AI Jobs Report · · 2 min read

The geography of AI and work

AI will not affect every job, industry or place in the same way. aijobsreport.org exists to show where the pressure will fall, where places are stronger and where new chances may grow.

The geography of AI and work

AI will not affect every job, industry or place in the same way. aijobsreport.org exists to show where the pressure will fall, where places are stronger and where new chances may grow.

Artificial intelligence is often discussed as if it will change the labour market all at once. It will not. Its effects will be uneven. They will vary by job, sector, region and country. Some tasks will be automated. Some workers will become more productive. Some places will gain investment and growth. Others may come under strain.

That is the purpose of aijobsreport.org.

The site aims to make the effect of AI on work easier to understand, compare and act on. It focuses on real jobs in real places. A bookkeeper in Ohio, a call-centre worker in Manchester and a software developer in London will not face the same risks or gains. Public debate is often too broad to show that. Better data can.

Linking AI exposure to local labour data

At heart, aijobsreport.org links job exposure to AI with local labour data. Which regions have the most jobs at risk of change? Which local economies depend most on work that AI may reshape? Which cities are best placed to gain from AI-led growth? These are practical questions.

We score 289 occupations from 0 to 100 for AI exposure, drawing on 10 research sources including Oxford University, Anthropic, the Bureau of Labor Statistics and O*NET. We then match those scores to real employment data for 757 locations across the US, UK and EU.

The result is a location-by-location picture of AI risk. You can explore it by US state, metro area, UK region, UK local authority or European country.

Improving the debate

The site also aims to improve the debate. Too much discussion of AI and jobs swings between alarm and ease. The better question is not whether AI will affect work, but how, where and for whom.

Workers need better information to make career choices. Employers need it to plan hiring and training. Policymakers need it to target support before disruption turns into decline.

You can start with the AI job risk quiz to check your own job, or explore the location data to see how your area compares.

An uneven map

Technological change always creates an uneven map of winners and losers. aijobsreport.org exists to make that map visible.
_ _ _ _ _ _ _
§ **Required work**
a - In the page on AI and work, rewrite the paragraph that begins "We score 289 occupations" as a short list that keeps its main facts.
b - Answer these questions from the page on AI and work, one per line:
(i) For how many locations does the site match exposure scores to employment data?
(ii) Which three groups does the page say need better information?
(iii) What does the page suggest starting with to check your own job?
c - Reproduce the part of the page on AI and work starting at "The result is" and ending at "and for whom.".

§ **Input data**
_ _ _ _ _ _ _
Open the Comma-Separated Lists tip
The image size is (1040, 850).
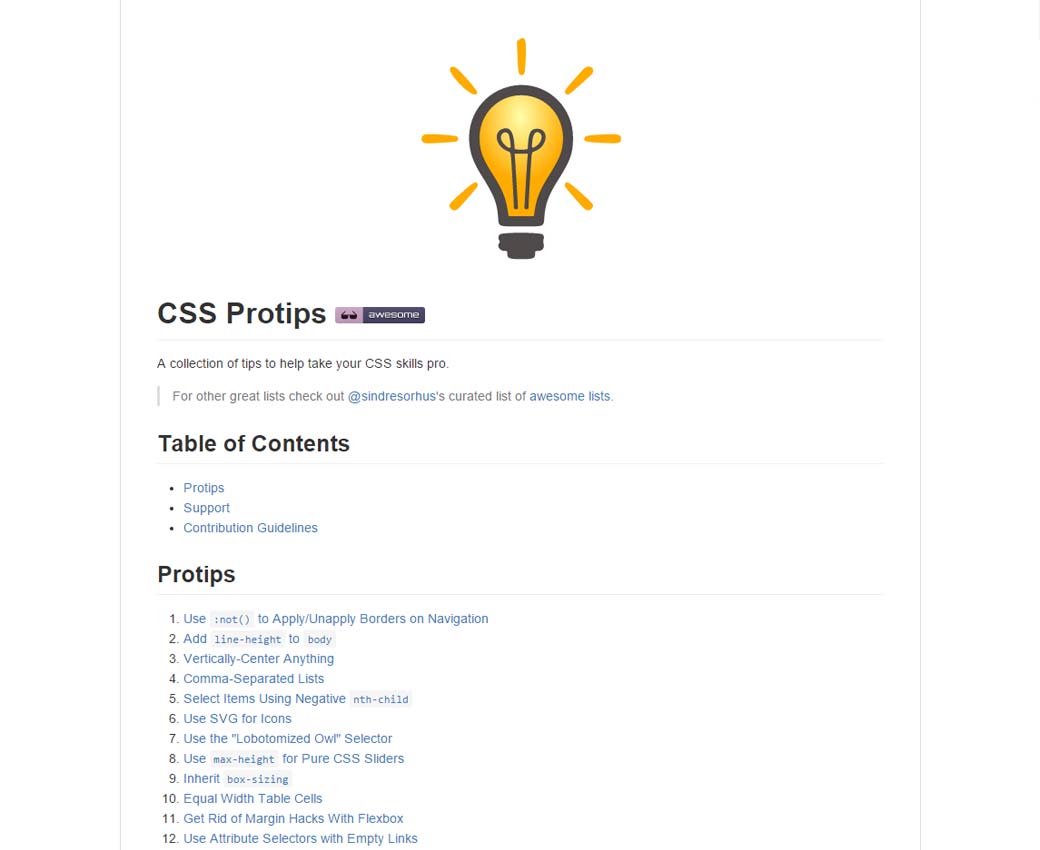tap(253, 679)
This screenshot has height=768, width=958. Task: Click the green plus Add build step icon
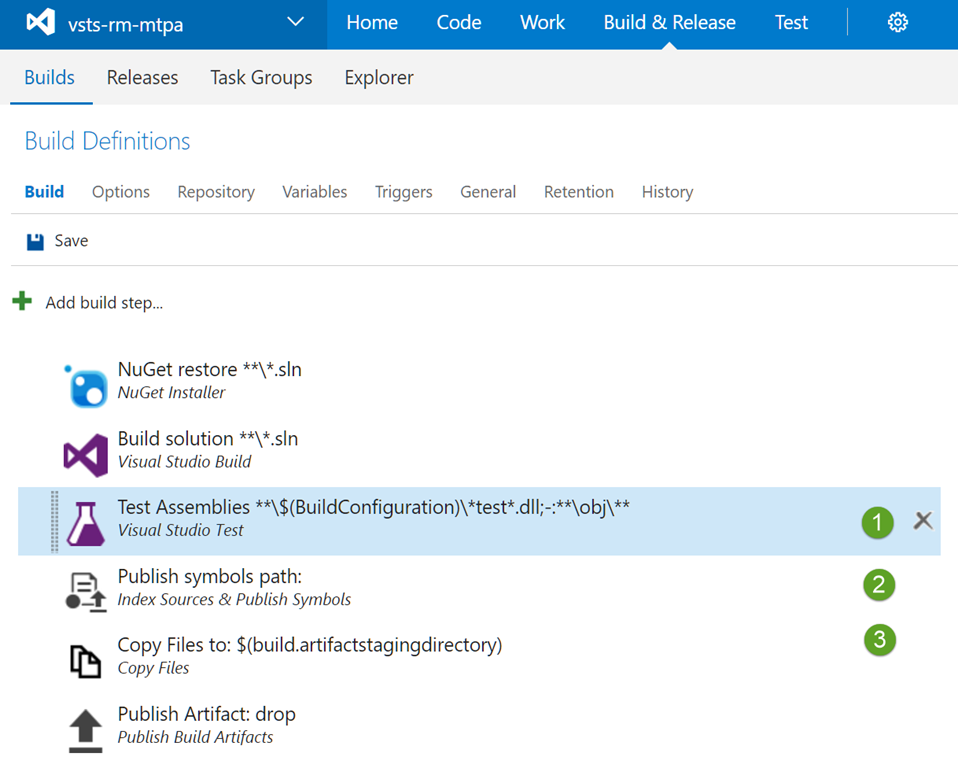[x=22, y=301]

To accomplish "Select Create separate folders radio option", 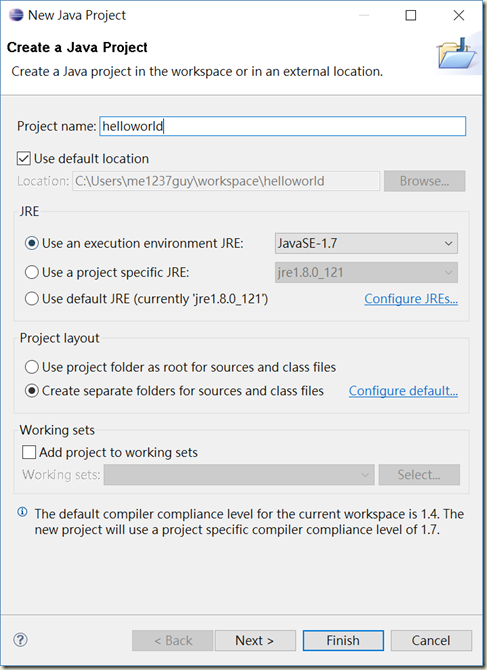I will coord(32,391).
_ _ _ _ _ _ _
§ **Results by task**
a -
- 289 occupations are scored from 0 to 100 for AI exposure.
- The scores draw on 10 research sources, including Oxford University, Anthropic, the Bureau of Labor Statistics and O*NET.
- The scores are matched to real employment data for 757 locations across the US, UK and EU.

b -
(i) 757 locations across the US, UK and EU.
(ii) Workers, employers and policymakers.
(iii) The AI job risk quiz.

c -
The result is a location-by-location picture of AI risk. You can explore it by US state, metro area, UK region, UK local authority or European country.

Improving the debate

The site also aims to improve the debate. Too much discussion of AI and jobs swings between alarm and ease. The better question is not whether AI will affect work, but how, where and for whom.